• _Prompt_
Where the records hold the string "dimensions", show the whole line it sits on.

• _Study material_
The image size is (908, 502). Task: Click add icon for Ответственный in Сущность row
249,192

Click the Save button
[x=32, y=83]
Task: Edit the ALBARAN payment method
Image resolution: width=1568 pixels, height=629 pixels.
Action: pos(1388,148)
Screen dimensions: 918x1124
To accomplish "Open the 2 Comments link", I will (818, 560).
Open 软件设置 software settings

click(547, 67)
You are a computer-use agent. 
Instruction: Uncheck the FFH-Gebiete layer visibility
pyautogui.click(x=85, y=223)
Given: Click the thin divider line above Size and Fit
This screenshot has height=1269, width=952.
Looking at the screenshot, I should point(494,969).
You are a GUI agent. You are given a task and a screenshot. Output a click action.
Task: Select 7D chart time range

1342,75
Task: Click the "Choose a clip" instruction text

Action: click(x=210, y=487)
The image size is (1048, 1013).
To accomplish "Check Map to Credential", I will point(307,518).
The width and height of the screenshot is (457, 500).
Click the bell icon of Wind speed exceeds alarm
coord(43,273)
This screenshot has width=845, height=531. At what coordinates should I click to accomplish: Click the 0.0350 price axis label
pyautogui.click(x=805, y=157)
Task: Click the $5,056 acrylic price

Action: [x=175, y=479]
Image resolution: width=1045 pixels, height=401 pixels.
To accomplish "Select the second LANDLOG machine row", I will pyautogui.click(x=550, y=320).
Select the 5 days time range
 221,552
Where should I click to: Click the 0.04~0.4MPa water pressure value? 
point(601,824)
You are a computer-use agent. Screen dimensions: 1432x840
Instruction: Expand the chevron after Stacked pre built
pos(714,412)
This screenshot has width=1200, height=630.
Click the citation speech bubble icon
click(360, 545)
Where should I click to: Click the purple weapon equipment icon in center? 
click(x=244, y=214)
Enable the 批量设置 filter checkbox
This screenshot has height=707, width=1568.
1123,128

• _Answer area_
Screen dimensions: 918x1124
You are a computer-use agent. Screen dimensions: 1432x840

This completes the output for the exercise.